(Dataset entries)
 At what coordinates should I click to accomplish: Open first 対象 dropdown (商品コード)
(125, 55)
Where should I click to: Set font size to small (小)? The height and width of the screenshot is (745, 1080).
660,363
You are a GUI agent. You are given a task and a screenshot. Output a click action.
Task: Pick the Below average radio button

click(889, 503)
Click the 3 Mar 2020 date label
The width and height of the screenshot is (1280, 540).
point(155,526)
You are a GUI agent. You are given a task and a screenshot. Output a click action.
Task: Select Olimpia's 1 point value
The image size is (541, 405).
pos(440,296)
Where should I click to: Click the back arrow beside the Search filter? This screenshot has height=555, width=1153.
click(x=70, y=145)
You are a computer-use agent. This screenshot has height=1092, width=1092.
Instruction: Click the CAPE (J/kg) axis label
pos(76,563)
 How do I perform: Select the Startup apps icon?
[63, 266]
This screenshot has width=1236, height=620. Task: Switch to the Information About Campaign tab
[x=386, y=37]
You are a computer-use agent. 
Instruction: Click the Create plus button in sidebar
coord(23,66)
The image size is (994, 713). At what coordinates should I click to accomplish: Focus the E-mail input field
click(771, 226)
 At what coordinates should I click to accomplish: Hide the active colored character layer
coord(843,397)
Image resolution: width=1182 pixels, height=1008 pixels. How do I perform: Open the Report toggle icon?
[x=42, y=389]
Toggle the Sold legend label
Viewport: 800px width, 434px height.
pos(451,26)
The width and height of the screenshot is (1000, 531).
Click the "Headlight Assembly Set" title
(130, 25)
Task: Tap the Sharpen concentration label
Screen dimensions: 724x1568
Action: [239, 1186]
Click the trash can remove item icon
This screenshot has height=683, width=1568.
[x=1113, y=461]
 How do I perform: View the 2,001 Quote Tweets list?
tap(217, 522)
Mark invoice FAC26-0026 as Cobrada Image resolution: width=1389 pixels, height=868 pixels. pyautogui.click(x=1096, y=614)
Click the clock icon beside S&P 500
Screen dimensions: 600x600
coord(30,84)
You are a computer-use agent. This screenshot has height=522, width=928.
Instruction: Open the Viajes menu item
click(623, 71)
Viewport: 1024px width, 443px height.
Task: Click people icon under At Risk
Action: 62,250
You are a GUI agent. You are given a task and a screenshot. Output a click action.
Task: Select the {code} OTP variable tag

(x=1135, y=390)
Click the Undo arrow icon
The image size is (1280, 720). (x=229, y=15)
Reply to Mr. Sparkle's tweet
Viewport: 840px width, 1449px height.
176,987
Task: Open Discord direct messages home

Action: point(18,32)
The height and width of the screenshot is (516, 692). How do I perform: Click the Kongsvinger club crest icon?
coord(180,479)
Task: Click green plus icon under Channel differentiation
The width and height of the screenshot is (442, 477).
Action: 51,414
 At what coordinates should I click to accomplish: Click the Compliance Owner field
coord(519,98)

__What needs to be done__: Output the records in full, keeping them exactly as they are.

__Exercise output__:
 At what coordinates should I click to accomplish: Open first 対象 dropdown (商品コード)
(125, 55)
Where should I click to: Set font size to small (小)? The height and width of the screenshot is (745, 1080).
660,363
You are a GUI agent. You are given a task and a screenshot. Output a click action.
Task: Pick the Below average radio button

click(889, 503)
Click the 3 Mar 2020 date label
The width and height of the screenshot is (1280, 540).
point(155,526)
You are a GUI agent. You are given a task and a screenshot. Output a click action.
Task: Select Olimpia's 1 point value
The image size is (541, 405).
pos(440,296)
Where should I click to: Click the back arrow beside the Search filter? This screenshot has height=555, width=1153.
click(x=70, y=145)
You are a computer-use agent. This screenshot has height=1092, width=1092.
Instruction: Click the CAPE (J/kg) axis label
pos(76,563)
 How do I perform: Select the Startup apps icon?
[63, 266]
This screenshot has width=1236, height=620. Task: Switch to the Information About Campaign tab
[x=386, y=37]
You are a computer-use agent. 
Instruction: Click the Create plus button in sidebar
coord(23,66)
The image size is (994, 713). At what coordinates should I click to accomplish: Focus the E-mail input field
click(771, 226)
 At what coordinates should I click to accomplish: Hide the active colored character layer
coord(843,397)
Image resolution: width=1182 pixels, height=1008 pixels. How do I perform: Open the Report toggle icon?
[x=42, y=389]
Toggle the Sold legend label
Viewport: 800px width, 434px height.
pos(451,26)
The width and height of the screenshot is (1000, 531).
Click the "Headlight Assembly Set" title
(130, 25)
Task: Tap the Sharpen concentration label
Screen dimensions: 724x1568
Action: [239, 1186]
Click the trash can remove item icon
This screenshot has height=683, width=1568.
[x=1113, y=461]
 How do I perform: View the 2,001 Quote Tweets list?
tap(217, 522)
Mark invoice FAC26-0026 as Cobrada Image resolution: width=1389 pixels, height=868 pixels. pyautogui.click(x=1096, y=614)
Click the clock icon beside S&P 500
Screen dimensions: 600x600
coord(30,84)
You are a computer-use agent. This screenshot has height=522, width=928.
Instruction: Open the Viajes menu item
click(623, 71)
Viewport: 1024px width, 443px height.
Task: Click people icon under At Risk
Action: 62,250
You are a GUI agent. You are given a task and a screenshot. Output a click action.
Task: Select the {code} OTP variable tag

(x=1135, y=390)
Click the Undo arrow icon
The image size is (1280, 720). (x=229, y=15)
Reply to Mr. Sparkle's tweet
Viewport: 840px width, 1449px height.
176,987
Task: Open Discord direct messages home

Action: point(18,32)
The height and width of the screenshot is (516, 692). How do I perform: Click the Kongsvinger club crest icon?
coord(180,479)
Task: Click green plus icon under Channel differentiation
The width and height of the screenshot is (442, 477).
Action: 51,414
 At what coordinates should I click to accomplish: Click the Compliance Owner field
coord(519,98)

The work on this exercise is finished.